Multi-Engine Machine Translation with Voted Language Model (Tadashi Nomoto) Describes a particular approach that: Takes into account the reliability of each model in MEMT. Uses a voting scheme to pick up an LM. Nomoto (2003) uses Support Vector regression (SVR) to exploit bias in performance of MT systems. Votes for language model (LM). Experiments show choice of LM does influence performance. V-by-M: perplexity of LM is a good predictor.

Multi-Engine Machine Translation with Voted Language Model (Tadashi Nomoto) Experiments results: V-by-M scheme improves significantly the performance of MEMT. V-by-M does not influence regressive MEMT systems as much as it influences MEMT systems. Both MEMT and regressive MEMT outperform single MT systems.

Statistical Machine Translation with Word and Sentence-Aligned Parallel Corpora (Chris Callison-Burch David Talbot Miles Osborne) Significant improvement can be achieved by including word-aligned information during training. The modified parameter estimation approach: There are sentence pairs that have explicit word-level alignment. In parameter estimation, the mixed likelihood function combines the expected information in sentence-aligned pairs and complete information in word-aligned pairs.

Statistical Machine Translation with Word and Sentence-Aligned Parallel Corpora (Chris Callison-Burch David Talbot Miles Osborne) Adding word-aligned data reduces AER. For IBM models 1, 3, 4 and HMM, adding word-aligned sentence pairs helps reduce AER. The difference in best models with (IBM model 4) and without (HMM model) word-aligned information is 38% reduction in AER. Using word-aligned data improves translation quality. Increasing the weight and ratio of word-aligned data both increase AER decrease. Discussion and future work: Using word-aligned data is much cheaper and more accurate to build parallel corpora than using professional translators. Which sentences in the training corpus should be word-aligned?

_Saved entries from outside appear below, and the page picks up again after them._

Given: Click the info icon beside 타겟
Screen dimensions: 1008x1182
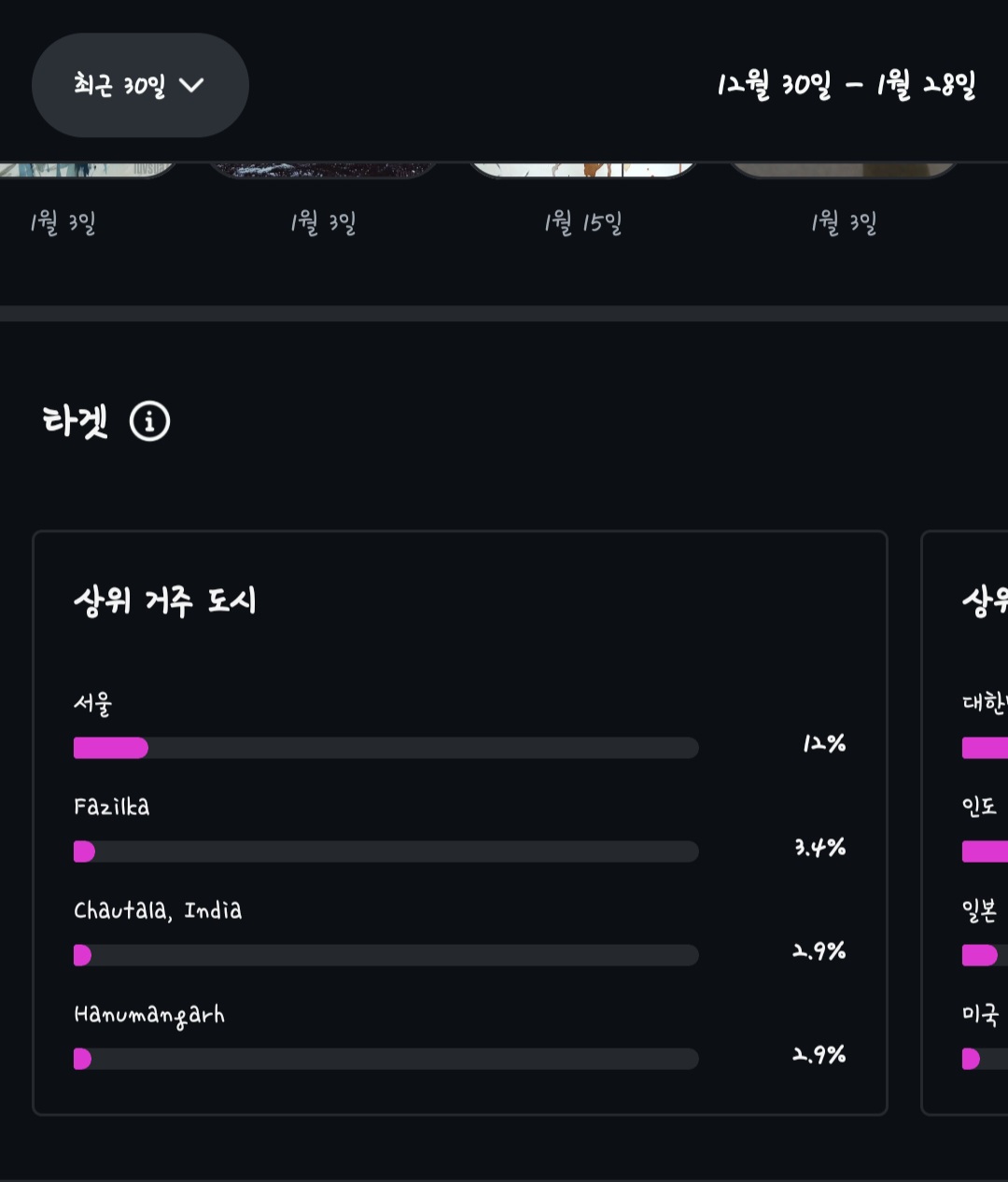Looking at the screenshot, I should (x=149, y=421).
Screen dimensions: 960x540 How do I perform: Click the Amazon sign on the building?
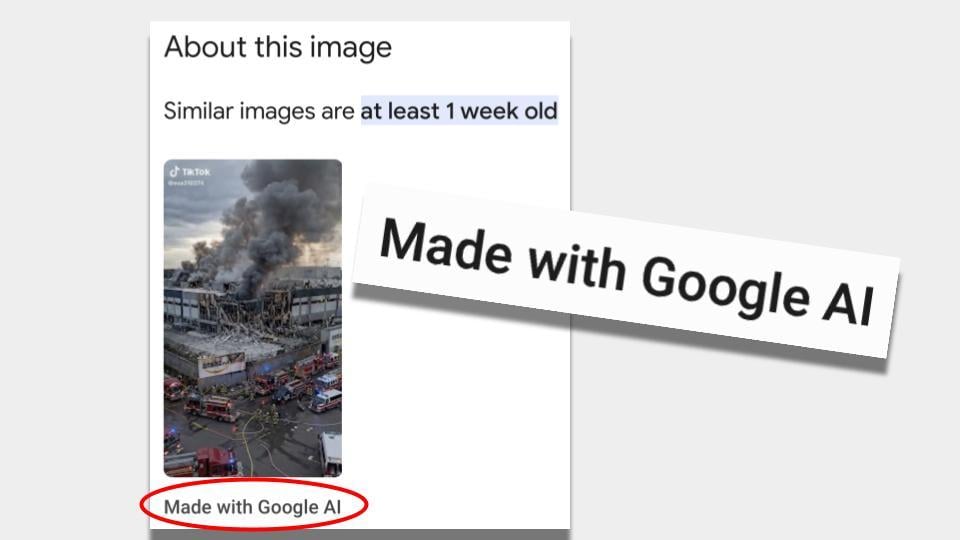222,364
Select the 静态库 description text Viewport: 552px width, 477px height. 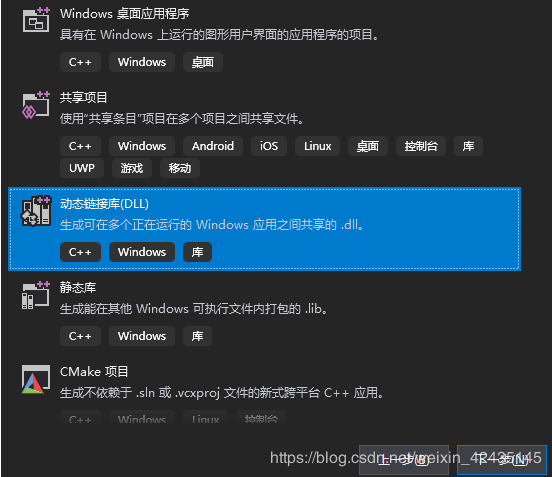(x=193, y=309)
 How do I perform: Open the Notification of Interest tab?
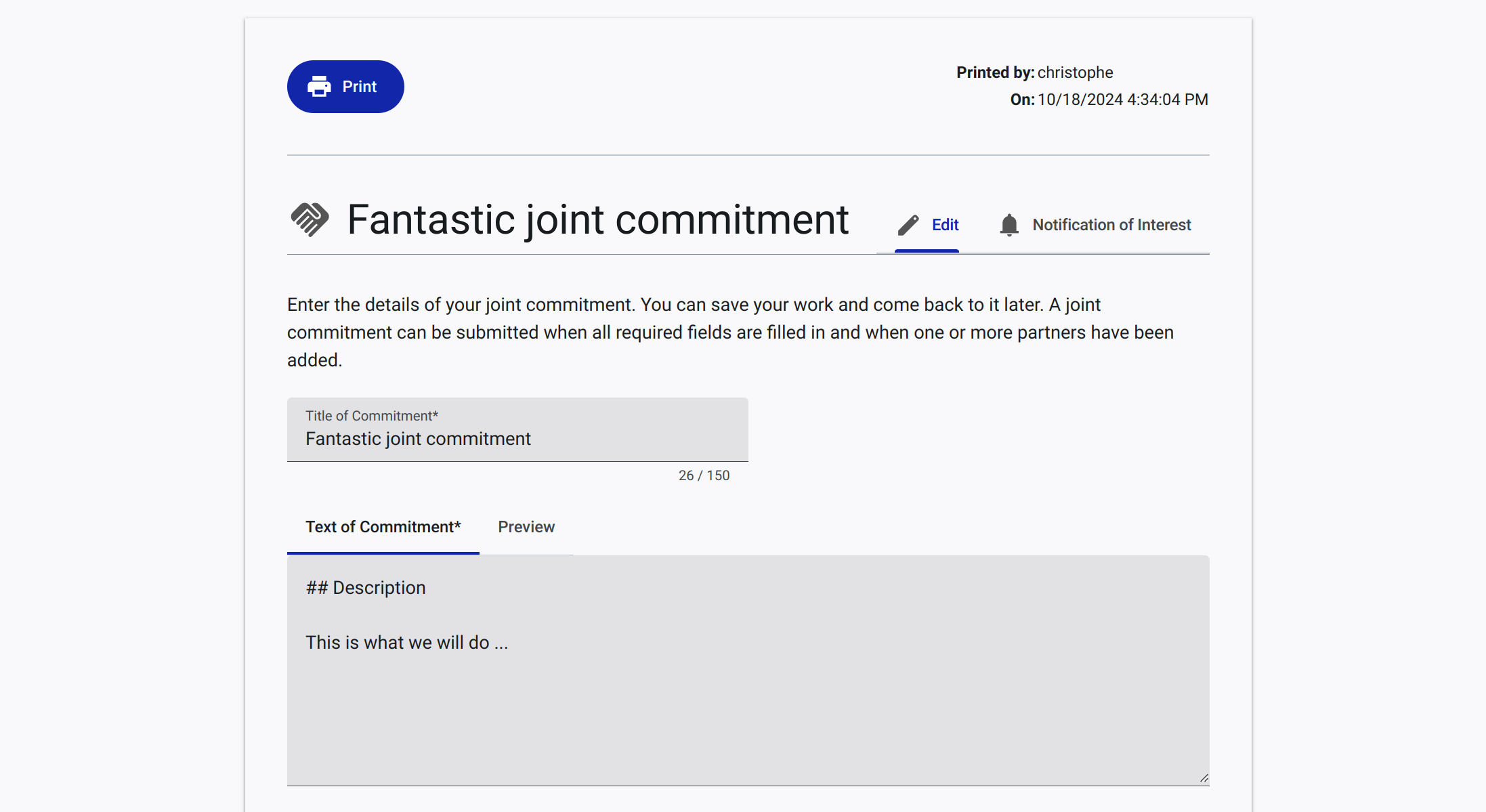tap(1094, 225)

Align using matrix factorization (Cyril Goutte, Kenji Yamada and Eric Gaussler) The paper: Views aligning words from sentences as Orthogonal Non-negative Matrix Factorization (ONMF). Develops an algorithm that performs ONMF. Improves in several ways over state-of-the-art results. An algorithm performs ONMF in 2 steps. Factorize M using Probabilistic Latent Semantic Analysis, akaPLSA. Orthogonalise factors using Maximum A Posteriori (MAP) assignment of words to cepts. Estimate the number of cepts by maximising AIC or BIC between min(I, J) and 1.

Align using matrix factorization (Cyril Goutte, Kenji Yamada and Eric Gaussler)

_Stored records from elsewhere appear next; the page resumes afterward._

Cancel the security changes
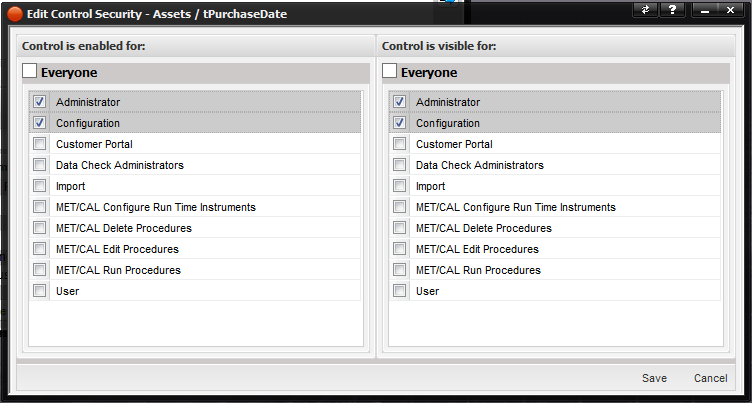Screen dimensions: 752x403 coord(710,378)
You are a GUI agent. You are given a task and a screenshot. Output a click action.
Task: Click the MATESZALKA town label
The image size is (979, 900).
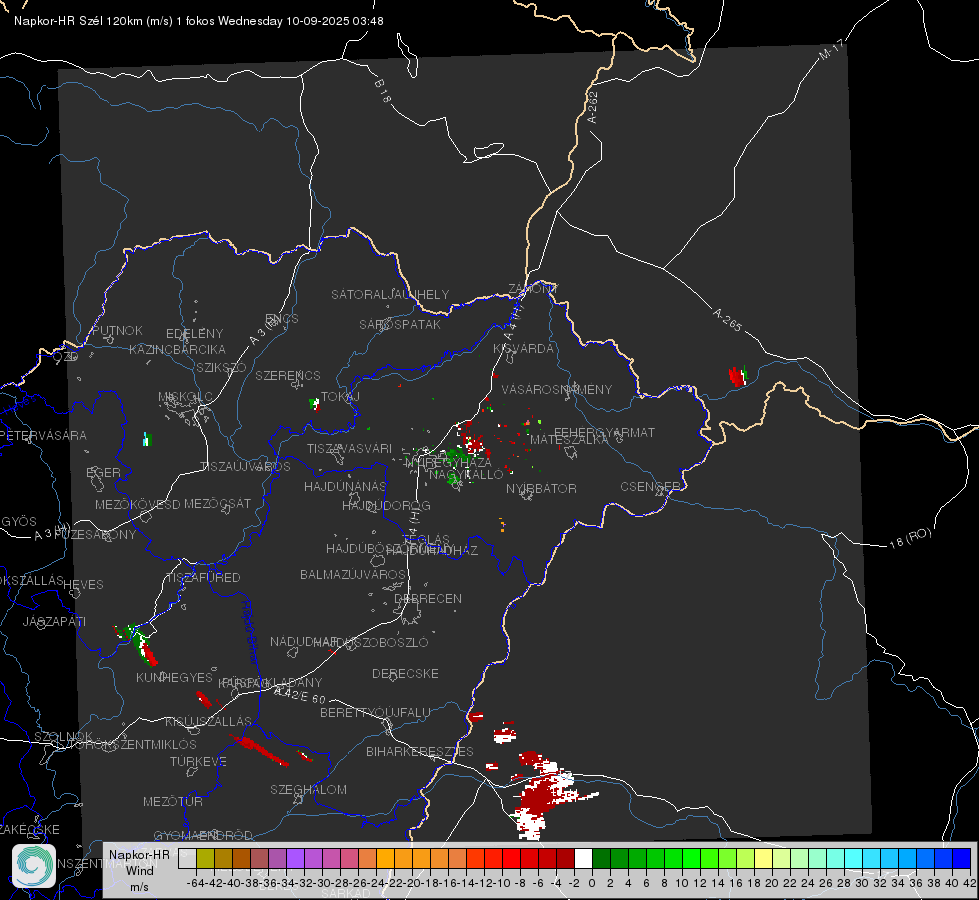coord(569,440)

Align using matrix factorization (Cyril Goutte, Kenji Yamada and Eric Gaussler) Results show: For HLT-NAACL French-English task, better recall and F-score is achieved however at the cost of a low precision. For Romanian-English task, matrix factorization approach increases recall, but decreases AER and precision. For both tasks, matrix factorization approach provides 100% coverage and aligns all words. Discussion and conclusion. Problems: local optima with PLSA and other ways to get original translation matrix M. This matrix factorization does not improve AER, but guarantees both proper alignments and good coverage.